Formulating the eigenvalue calculation in a way that makes it easy to compare ForwardDiff to finite differences, and providing the input in a way that doesn't depend on version-specific RNG, would make it easier to check. And might provide a useful case for the tests.
It does seem likely that if the old code tests norm(x)==0, then it can be made to produce wrong answers, alla #481, for some input matrices.
No, I won't forgive you. You think that both ForwardDiff 0.10 and my analytical Hessian might be wrong, and for some mysterious reason agree with eachother? And also with the result of the new PR? That's not only implausible, that's a gratuitous insult.

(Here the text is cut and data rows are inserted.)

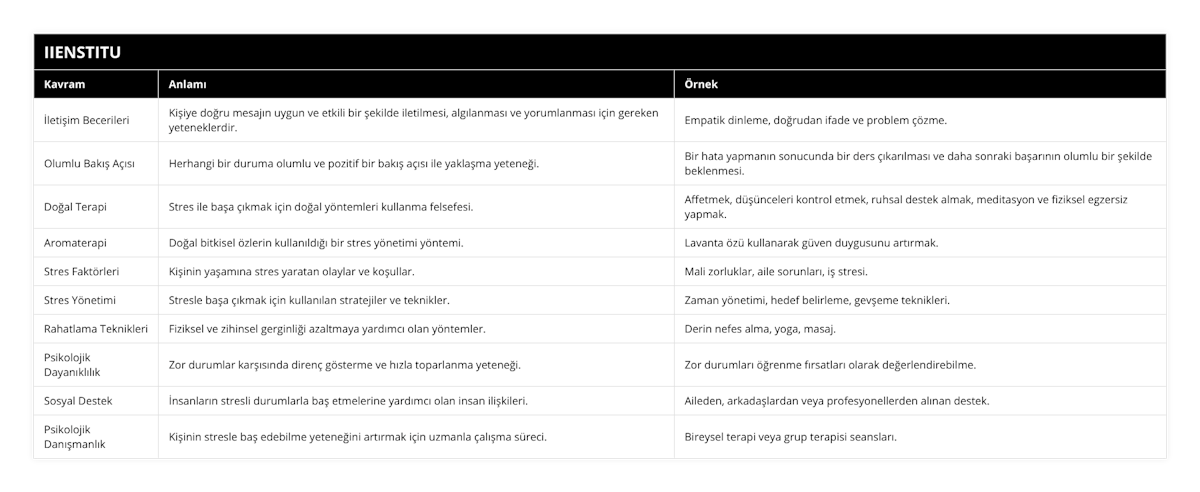Viewport: 1200px width, 492px height.
Task: Select the Olumlu Bakış Açısı cell
Action: [x=91, y=163]
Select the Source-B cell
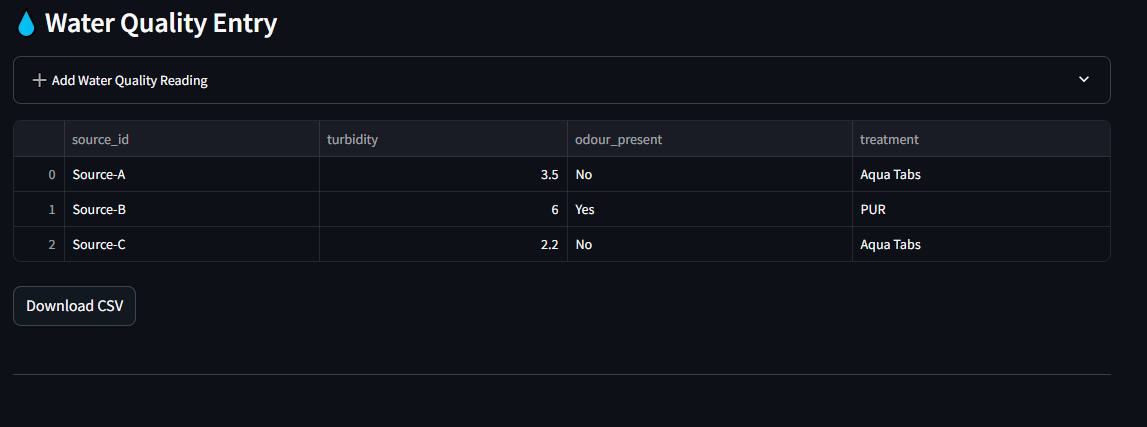This screenshot has height=427, width=1147. 99,210
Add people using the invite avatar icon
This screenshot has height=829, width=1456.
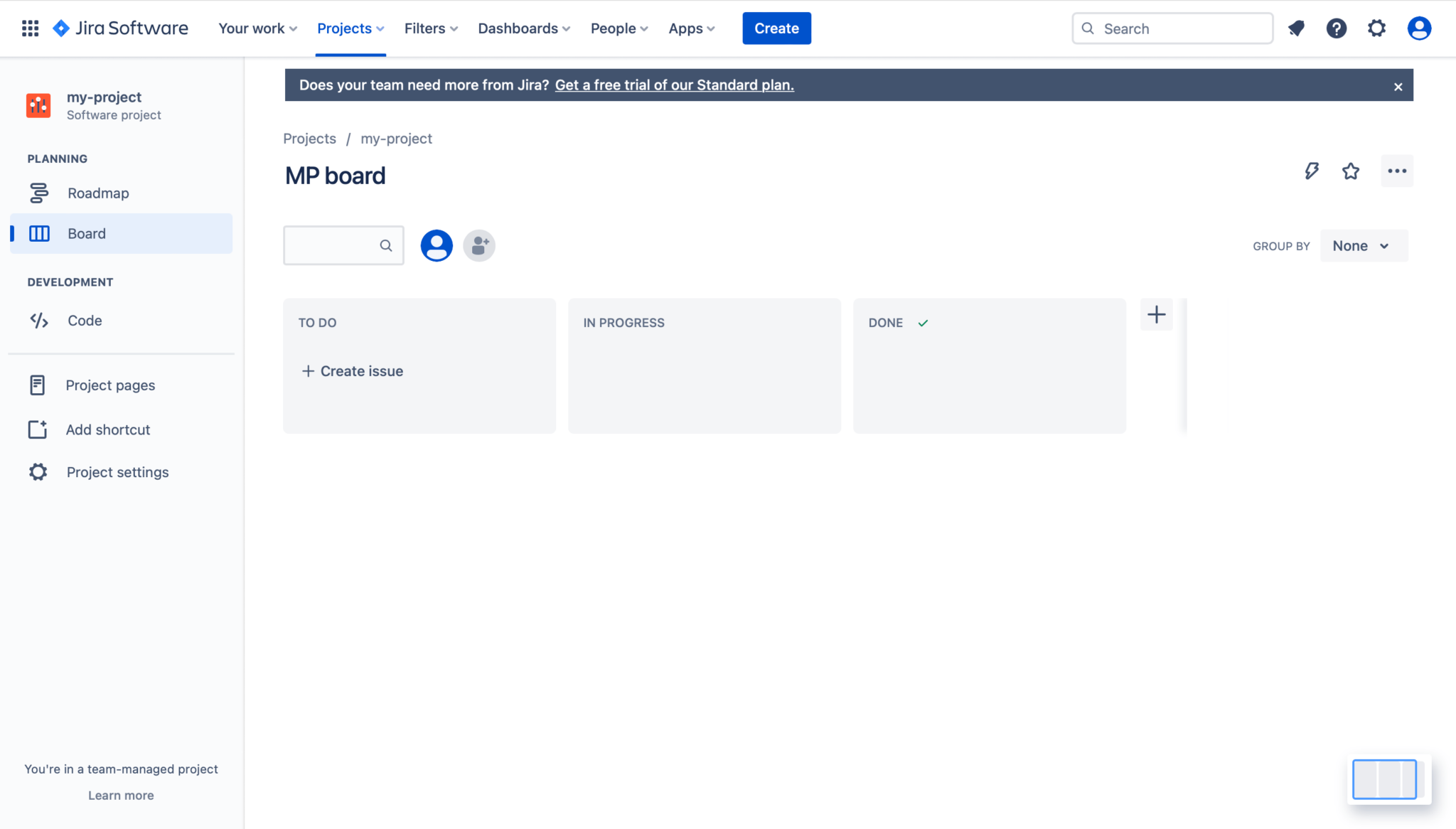click(479, 245)
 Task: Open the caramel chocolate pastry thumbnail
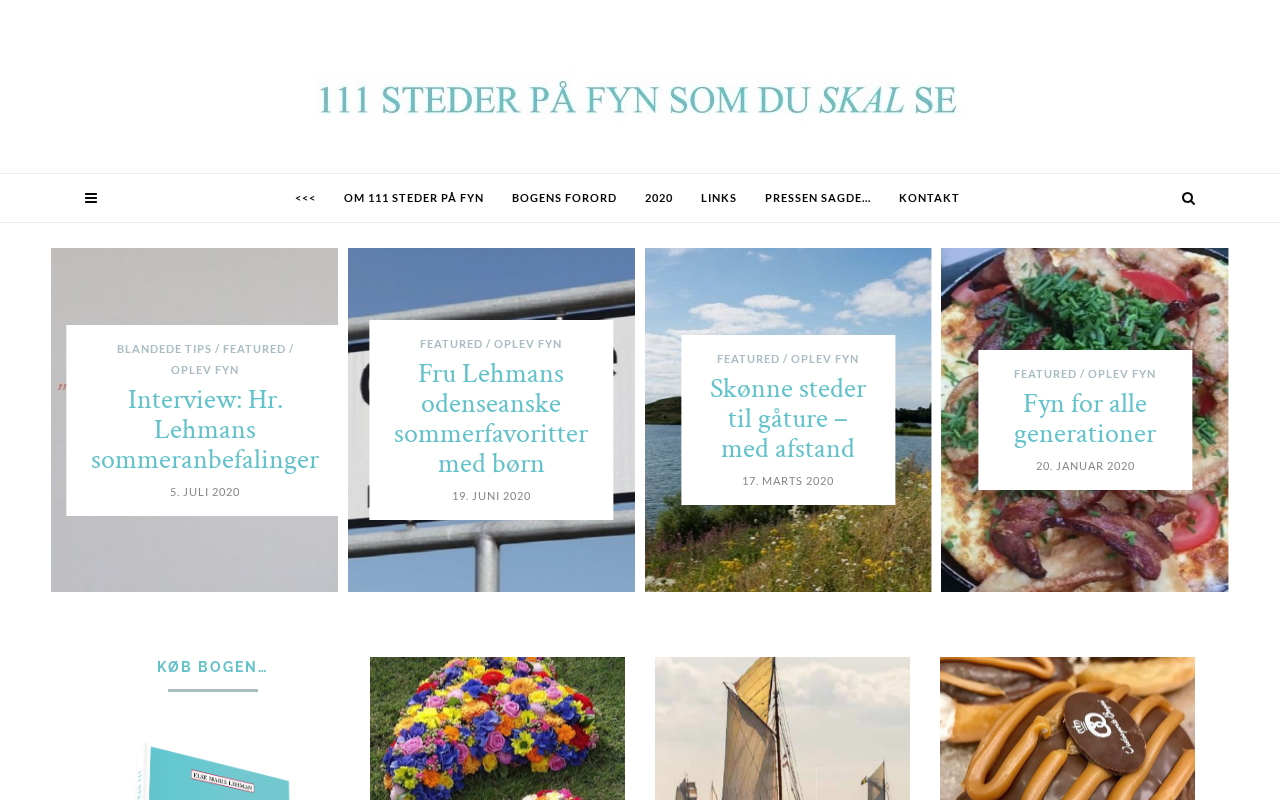1067,728
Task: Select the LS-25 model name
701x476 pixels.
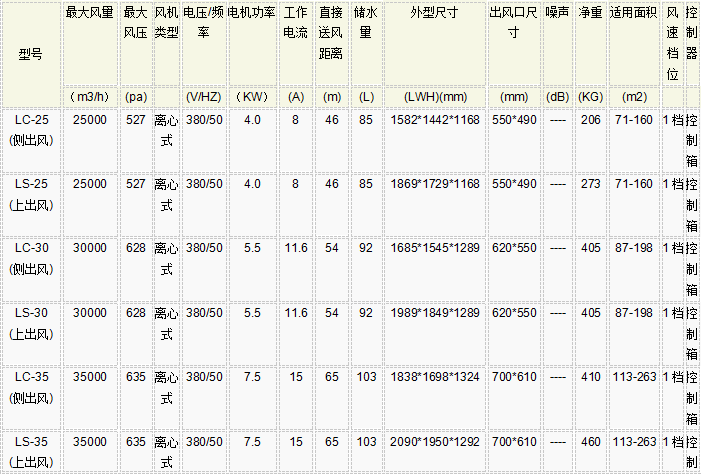Action: (32, 184)
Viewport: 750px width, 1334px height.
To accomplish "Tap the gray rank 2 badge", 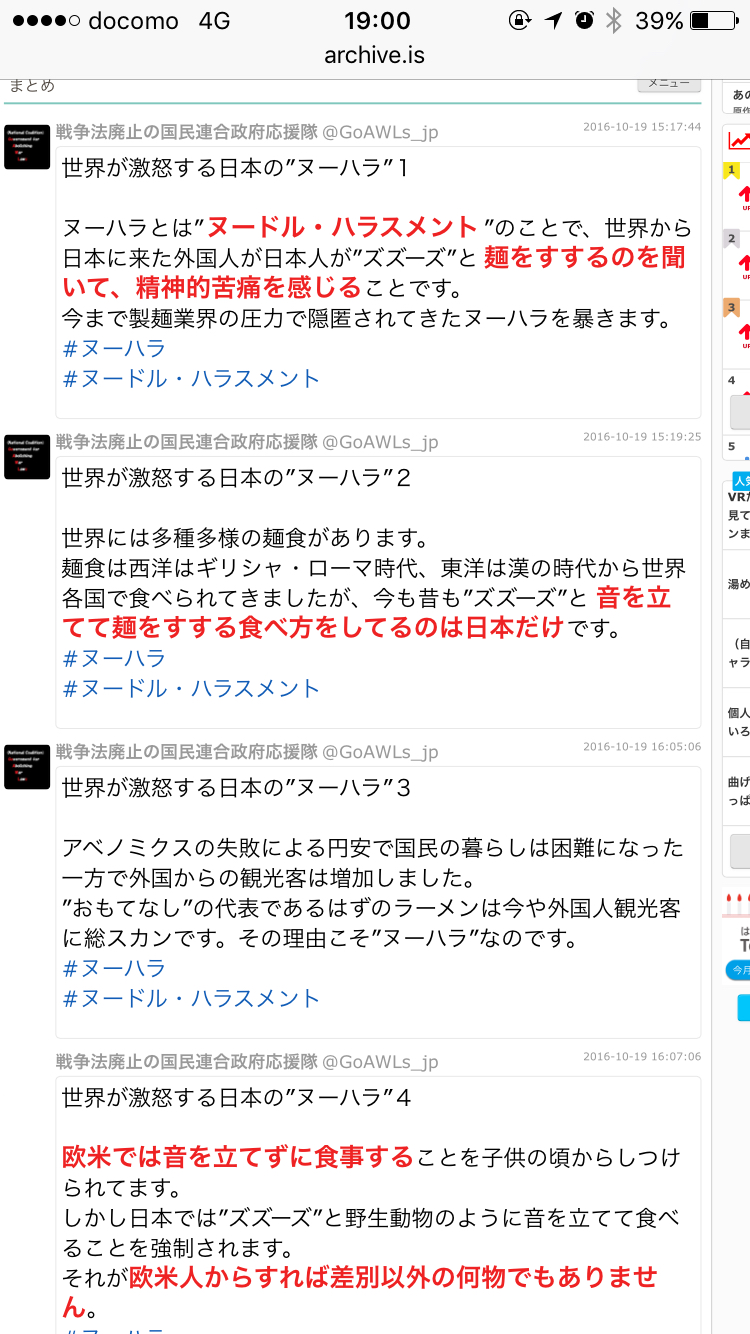I will point(732,239).
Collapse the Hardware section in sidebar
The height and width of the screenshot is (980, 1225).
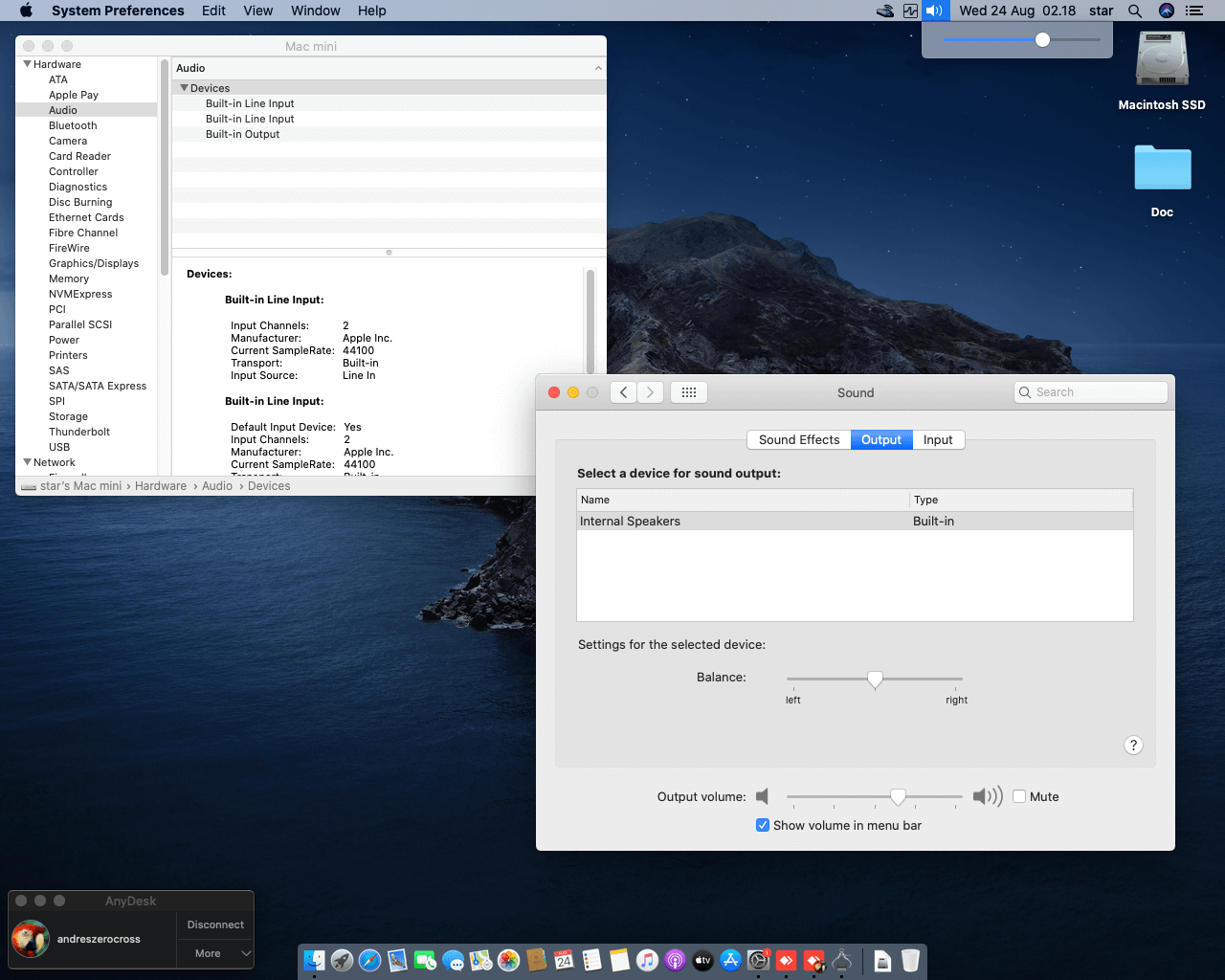(x=28, y=64)
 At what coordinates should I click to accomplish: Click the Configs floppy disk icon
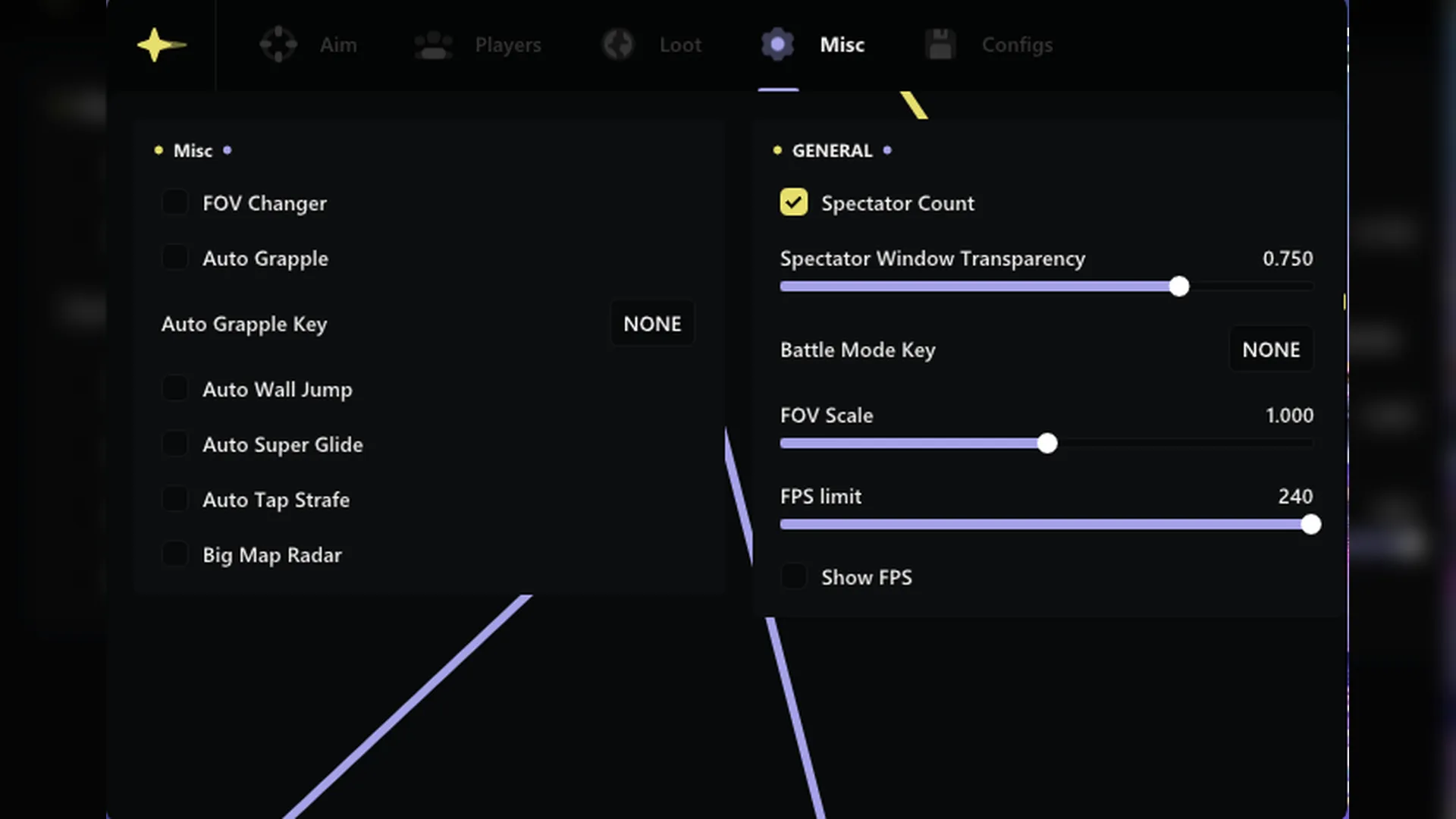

I derived the analytical formula in this peer-reviewed paper. You can check the derivation yourself, it's not difficult. Checking that my code in fact implements the formula is not so straightforward, but it's easy write non-optimized code implementing it. Then you can use it to check my code, the old ForwardDiff, and the new PR.